UCNs are neutrons that have been cooled to less than 2 mK above absolute zero. At these temperatures the neutrons are moving so slowly that they would easily be overtaken by someone running at a moderate pace. UCNs bounce off most surfaces they come into contact with, regardless of their angle of incidence. This has allowed physicists to trap large numbers of UCNs in oversized “bottles” made of materials such as copper or stainless steel – where the neutrons can be studied. Neutrons experience all four forces – electromagnetism, the weak force, the strong force and gravity – which make them a comprehensive laboratory for tests of the Standard Model of particle physics.
One quantity of great interest is the lifetime of the neutron, which is determined by the weak force. Although neutrons last for billions of years when bound within nuclei, free neutrons are known to decay into protons (with the emission of an electron and an electron-antineutrino) with a half-life of about 10 minutes. A precise value of the half-life is obtained by trapping UCNs in bottles and then counting how many of the particles are left after a certain time interval. Such measurements have been done by several different research groups and their results currently differ by about one second.
Vibrating nanoparticles
Some of the discrepancy could be caused by UCNs leaking from the rims of their bottles. The problem with this explanation is that once inside a bottle, a UCN should not be travelling fast enough to escape the downward pull of gravity. In 1999 physicist Valery Nesvizhevsky at the Institut Laue-Langevin (ILL) in Grenoble, France and colleagues suggested that the UCNs could collide with nanoparticles that are floating within a bottle and vibrating nanoparticles that stuck to the inner surfaces of the bottles. Unlike most collisions with the bottle surfaces, these collisions could give the neutrons enough energy to rise out of the bottle.

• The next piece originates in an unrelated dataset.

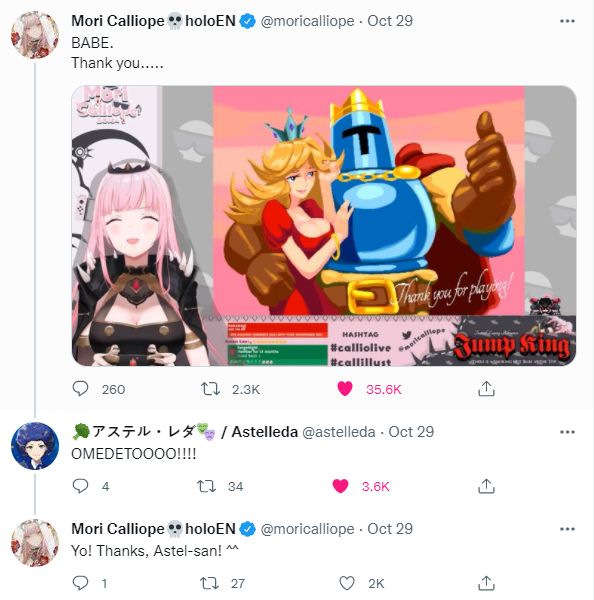The width and height of the screenshot is (594, 600).
Task: Open more options on Astel's tweet
Action: point(567,432)
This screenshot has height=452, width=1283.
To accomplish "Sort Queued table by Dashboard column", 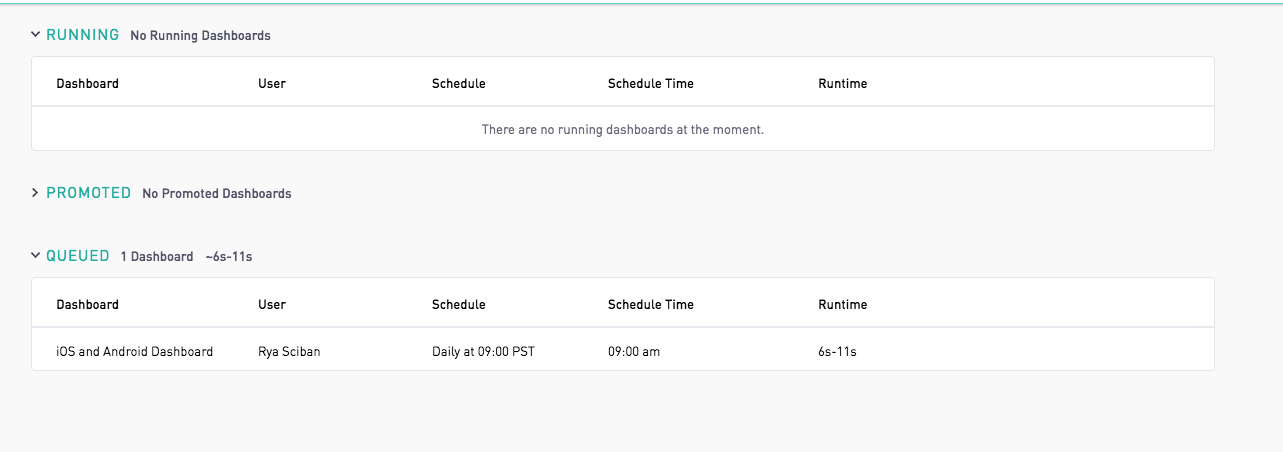I will [88, 305].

Now Nesvizhevsky and colleagues believe they have evidence that this is really the case. The researchers developed a theoretical model to predict the spectrum of UCN energies that would be generated if nanoparticles of different sizes were indeed supplying an extra kick at some surface collisions. Then the researchers looked to confirm their model by doing experiments at ILL, which produces UCNs. The experiment involves a 2-m-tall copper bottle that the team coated on the inside with nanoparticles of a known size distribution. The UCN energy spectra from these experiments appeared to match the theoretical predictions.

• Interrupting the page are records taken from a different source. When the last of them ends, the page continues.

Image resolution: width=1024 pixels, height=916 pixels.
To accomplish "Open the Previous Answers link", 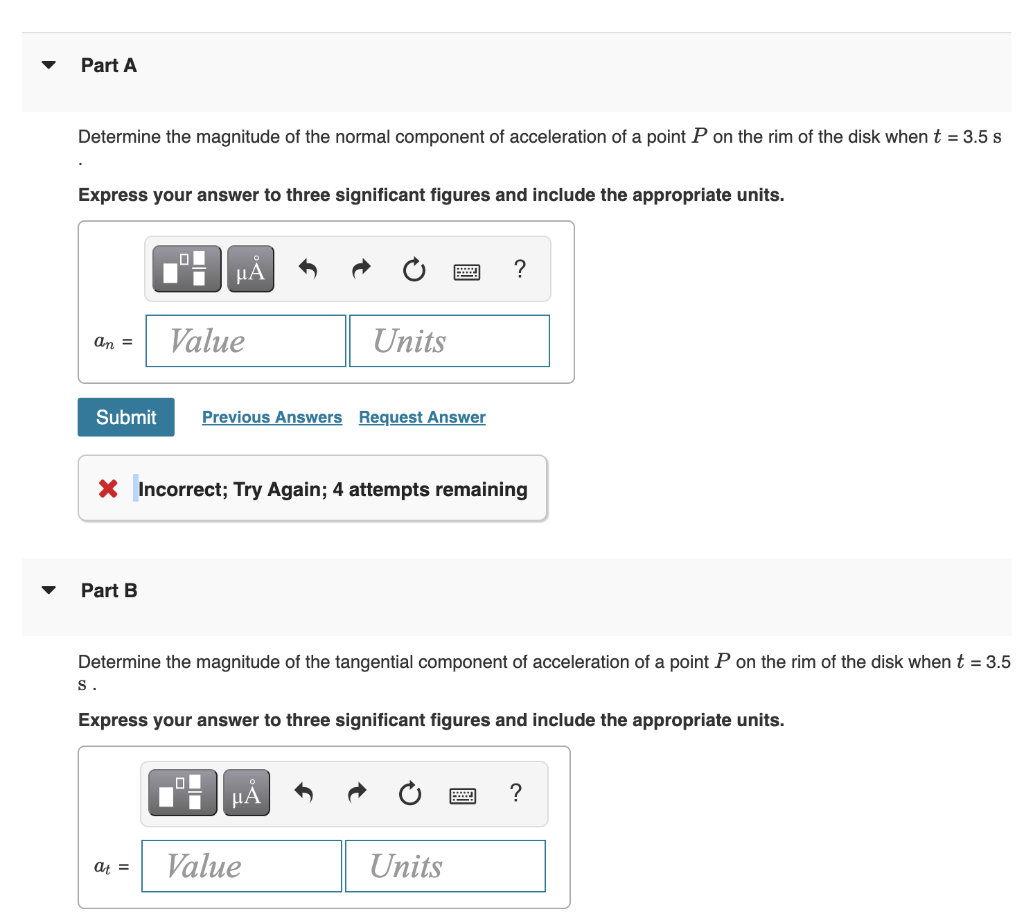I will tap(272, 417).
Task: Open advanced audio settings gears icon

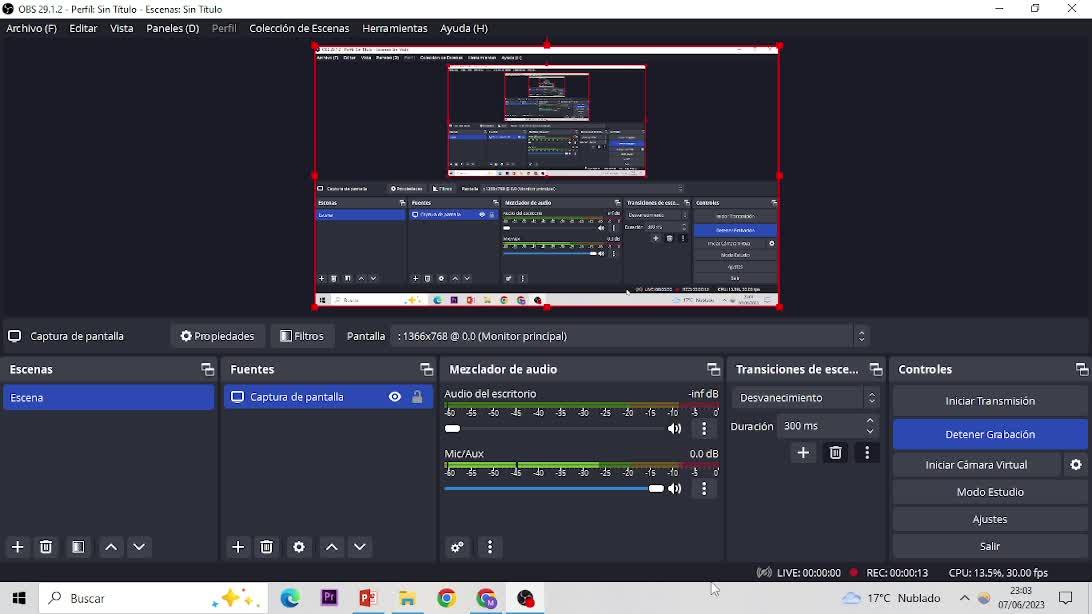Action: 458,547
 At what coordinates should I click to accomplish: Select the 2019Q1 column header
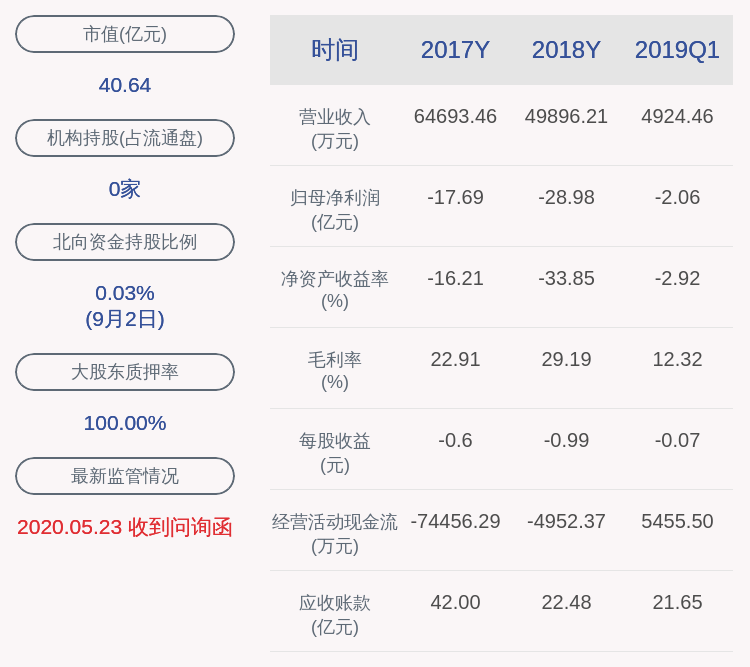677,50
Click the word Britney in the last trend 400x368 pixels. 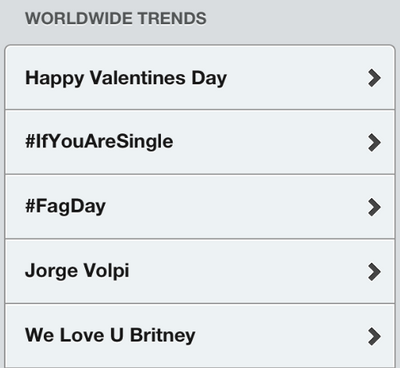pos(163,335)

“This is indeed an interesting new idea for a possible loss mechanism of UCNs on the surfaces of material traps,” says experimental nuclear physicist Mike Snow at Indiana University Bloomington in the US. He believes Nesvizhevsky and colleagues’ mechanism might need to be taken into account in bottle experiments, although he points out that newer neutron-lifetime experiments are employing magnetic-field traps. These would probably be less susceptible to the mechanism, he says.
Does water do the same?
But not all UCN experts agree that Nesvizhevsky and colleagues’ mechanism is convincing. Stephan Paul and Erwin Gutsmiedl at the Technical University of Munich in Germany told physicsworld.com that they have estimated that water on the bottle walls could also reproduce the findings. “The feeling at present is that there’s no proof the scenario Nesvizhevsky proposes for his observation is the correct one,” says Paul.
Robert Golub at North Carolina State University in Raleigh, US agrees. He points out several potential issues, including that scientists routinely clean the surfaces of their bottles prior to performing experiments, a procedure that would remove any freely floating nanoparticles. If the nanoparticles are being generated on-site, he says, then Nesvichevski and colleagues would have to explain how they are generated. “The hypothesis that surfaces of materials are covered by a 2D gas of floating nanoparticles seems highly unlikely to say the least,” he adds.
The research is published in Crystallography Reports 58 743.